The published principles have even no hint at the return to the NKR's control of more than 1,000 sq m of Karabakh lands occupied by Azerbaijan.
Not territories, but borders between the NKR and Azerbaijan should be spoken about at the negotiations. Only after the recognition of the NKR's statehood by Azerbaijan should a bilateral intergovernmental commission work on the delimitation and demarcation of state borders. That is the international practice of solving frontier arguments.
2. An interim status for Nagorno-Karabakh providing guarantees for security and self-governance
In reality, this principle means an attempt to limit the NKR's sovereignty by casting doubt on its independent status and to deprive the republic of its own security system.

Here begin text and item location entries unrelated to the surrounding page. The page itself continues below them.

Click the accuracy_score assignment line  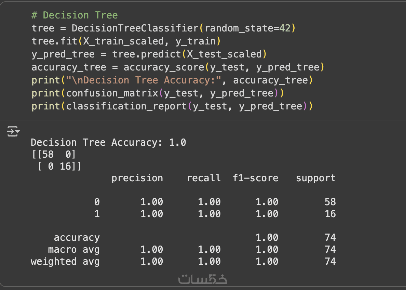click(178, 67)
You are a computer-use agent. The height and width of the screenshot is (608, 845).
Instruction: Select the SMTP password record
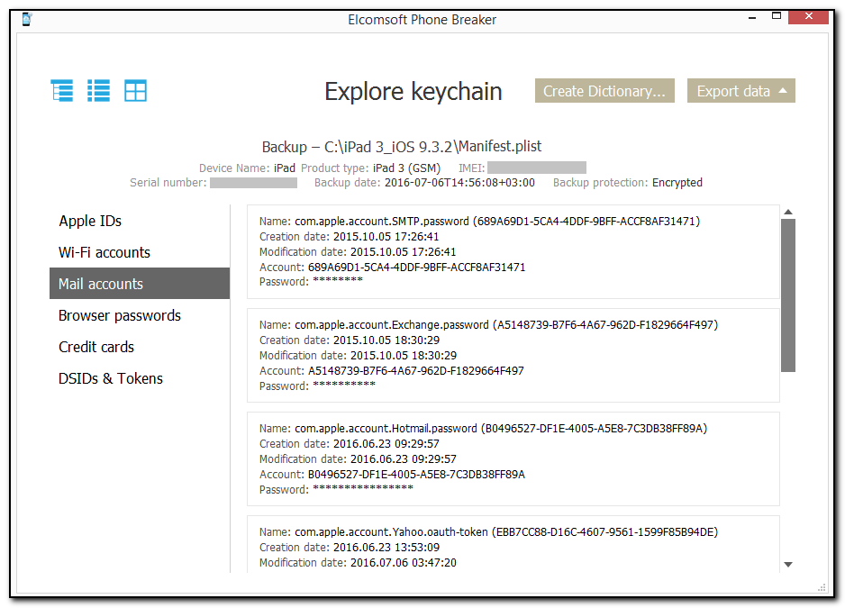pos(513,250)
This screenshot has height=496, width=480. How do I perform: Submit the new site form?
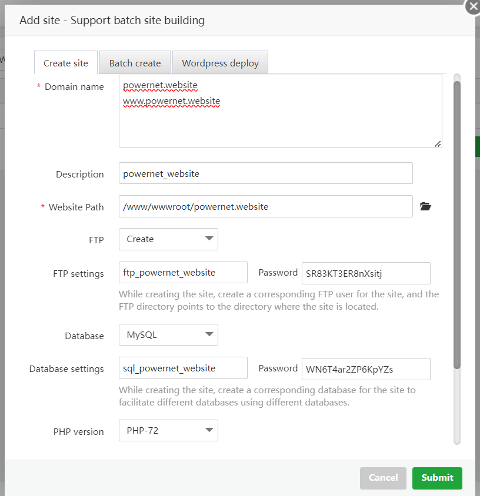(437, 478)
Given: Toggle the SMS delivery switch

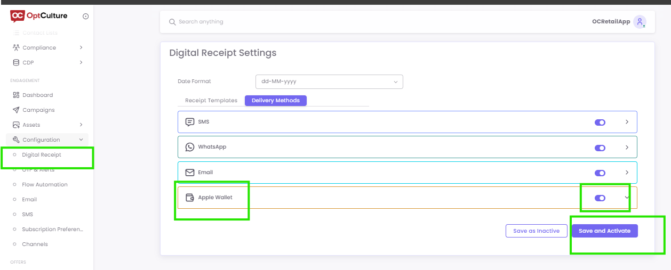Looking at the screenshot, I should coord(600,122).
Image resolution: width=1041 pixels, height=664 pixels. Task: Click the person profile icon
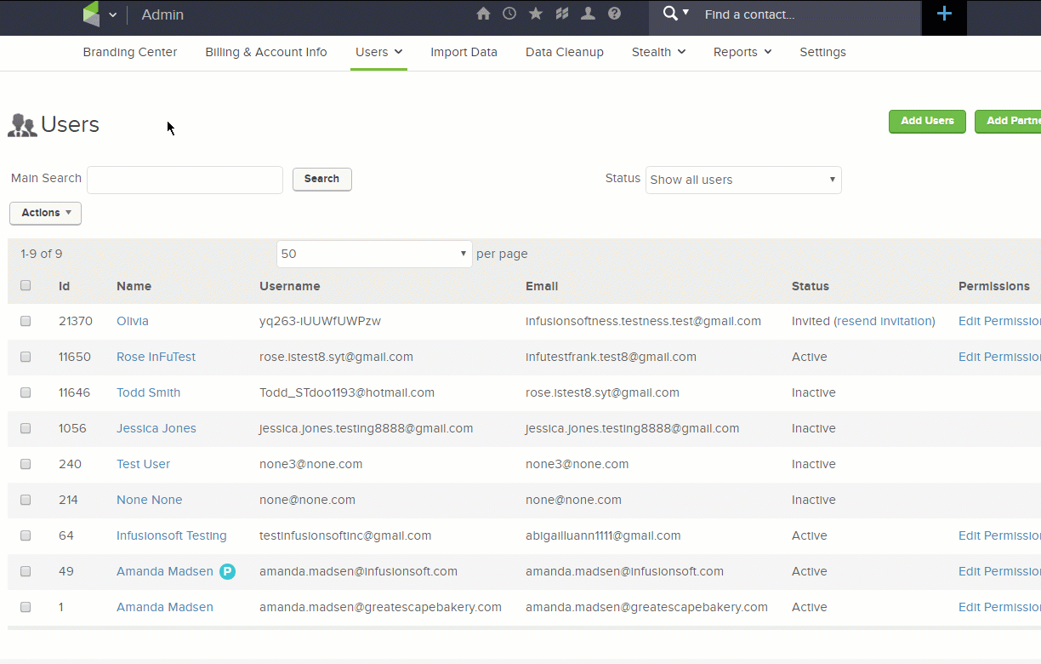[x=588, y=14]
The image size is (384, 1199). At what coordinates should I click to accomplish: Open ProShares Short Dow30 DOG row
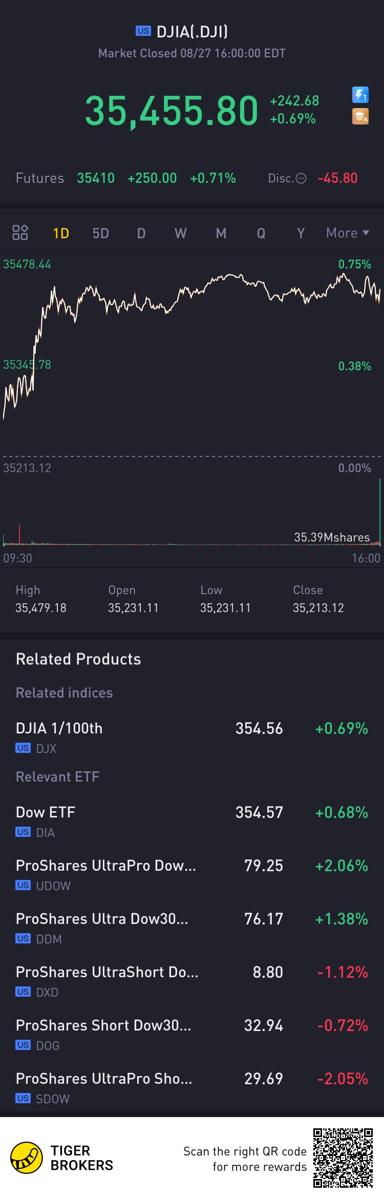(x=192, y=1034)
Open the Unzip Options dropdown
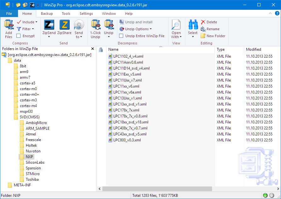 tap(136, 29)
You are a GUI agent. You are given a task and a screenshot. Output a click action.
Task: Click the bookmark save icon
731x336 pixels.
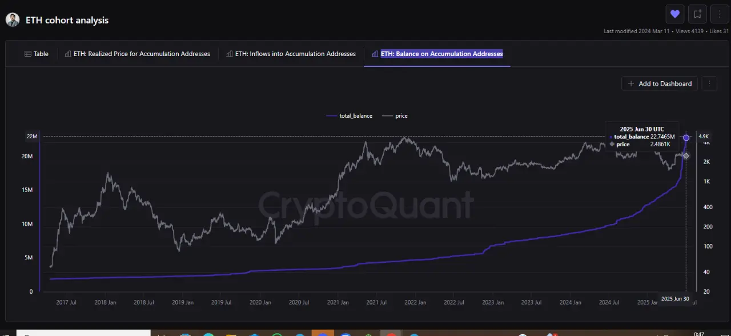coord(697,14)
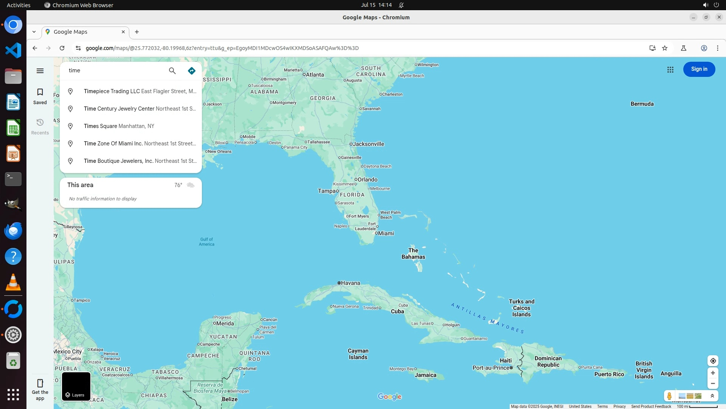Open the Layers thumbnail
This screenshot has width=726, height=409.
pos(76,386)
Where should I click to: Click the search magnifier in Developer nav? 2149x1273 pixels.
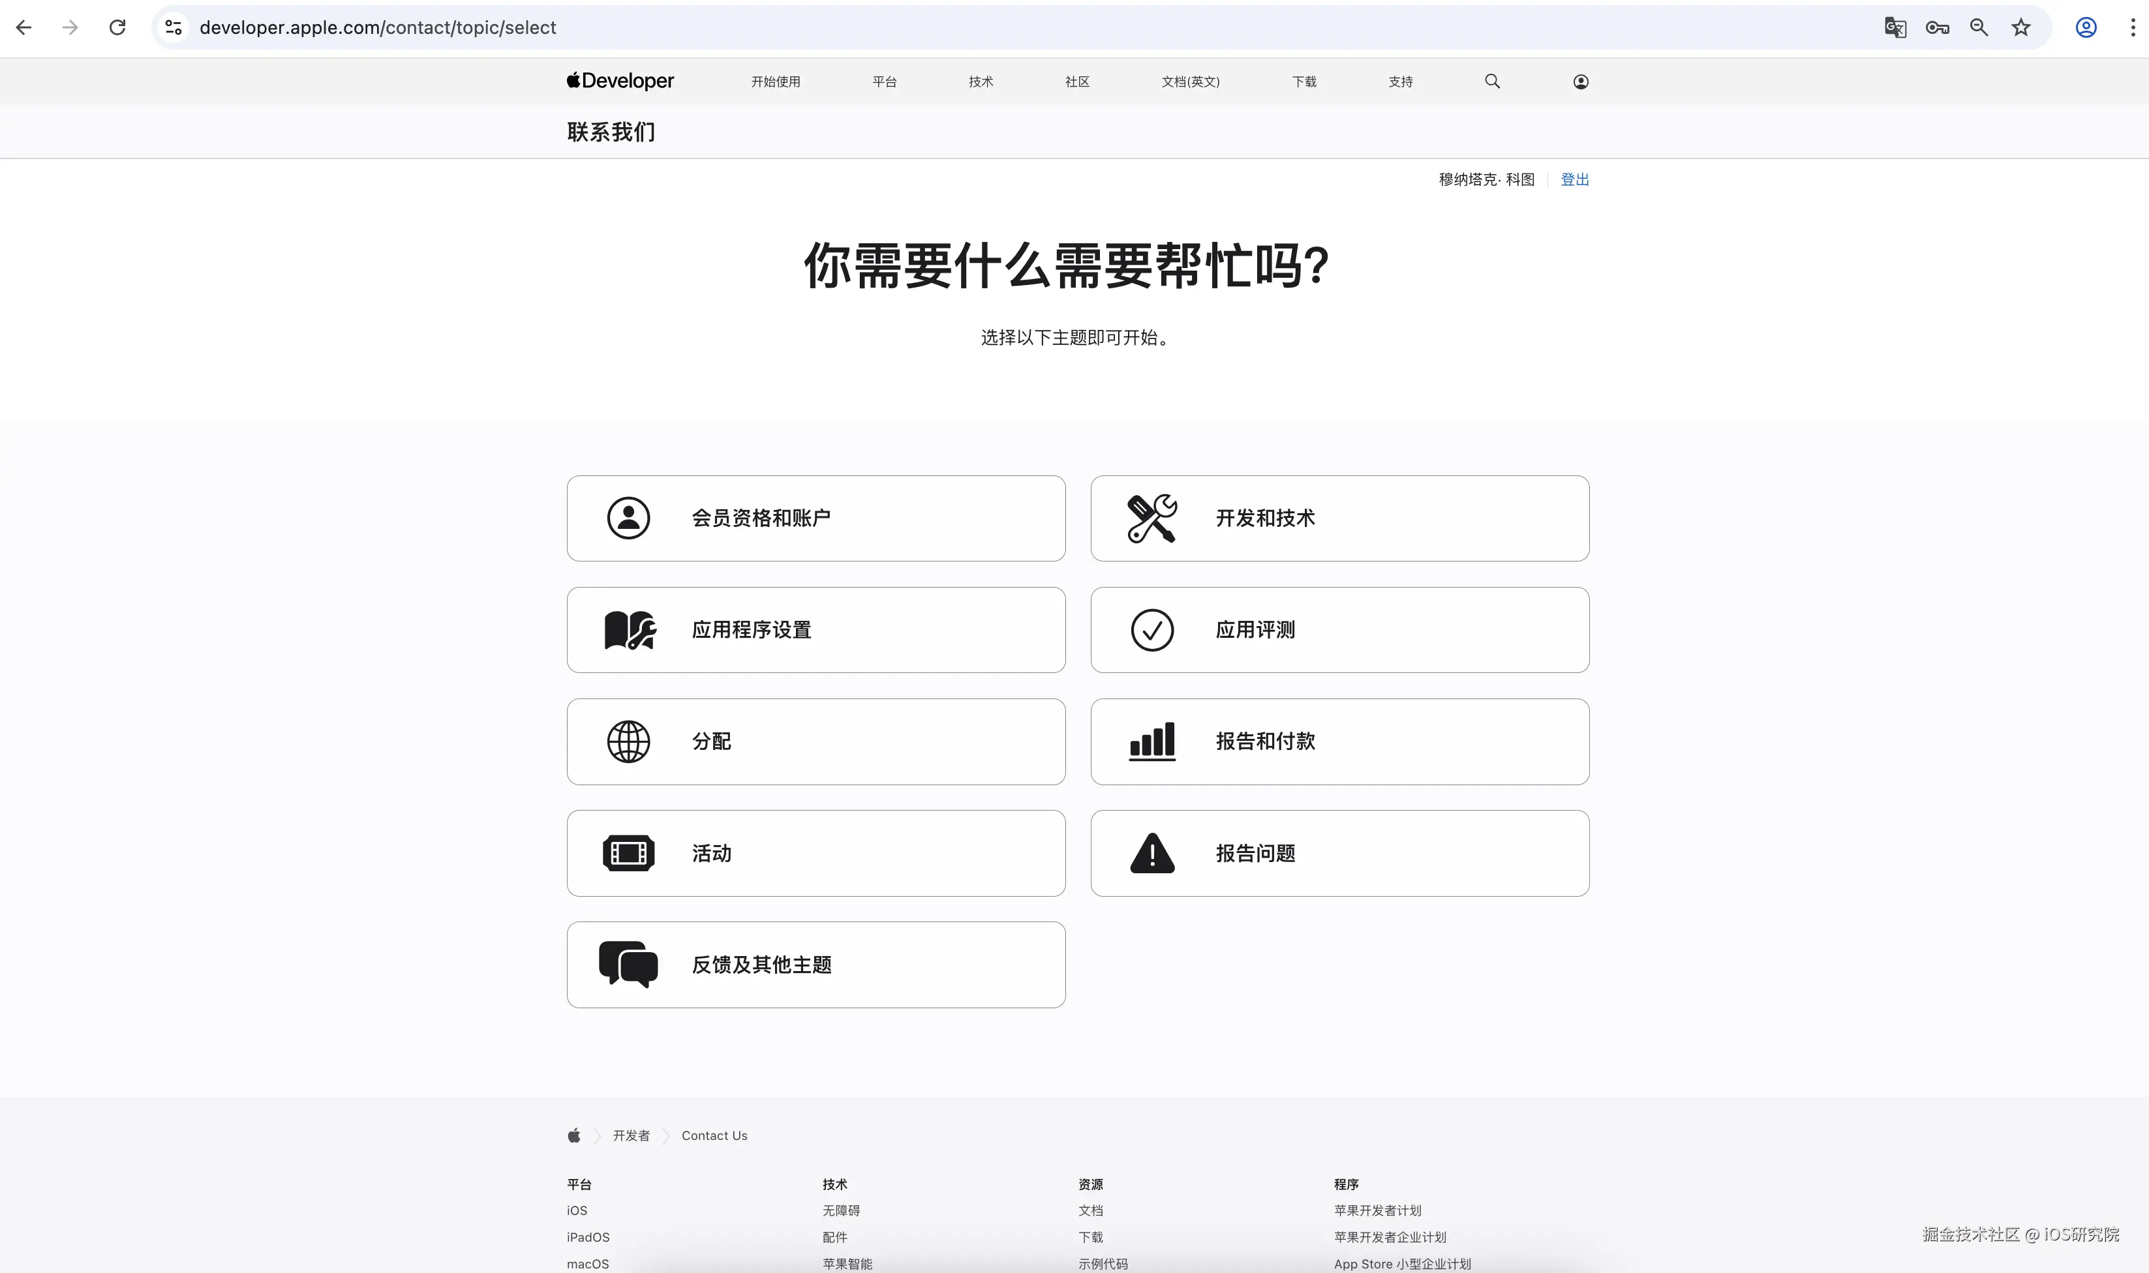pyautogui.click(x=1492, y=81)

It is the recognition of the NKR's independence that would really ensure the security of the NKR and would give Artsakh new possibilities for maintaining its own security, including with political-diplomatic means.
3. A corridor linking Armenia to Nagorno-Karabakh
Land communication between the NKR and Armenia was established in May 1992 and was enlarged during the operations of 1993. It would be naïve to limit the current full-scale land communication of the NKR with Armenia to a vulnerable "corridor." It is noteworthy that this principle is presented as a concession to Armenians.
4. Future determination of the final legal status of Nagorno-Karabakh through a legally binding expression of will
The legal status of the NKR has already been determined on the basis of legally binding expression of will on December 10, 1991, and was confirmed by another referendum on adoption of the NKR Constitution on December 10, 2006. Besides, eight times the people of the NKR have indirectly expressed their adherence to independent statehood in republican presidential and parliamentary elections by voting for programs of political parties and individual candidates, in which the necessity of international recognition and strengthening of the NKR's statehood was mentioned. Thus, over the past 18 years, the citizens of the NKR expressed their support ten times for the independent status of the NKR.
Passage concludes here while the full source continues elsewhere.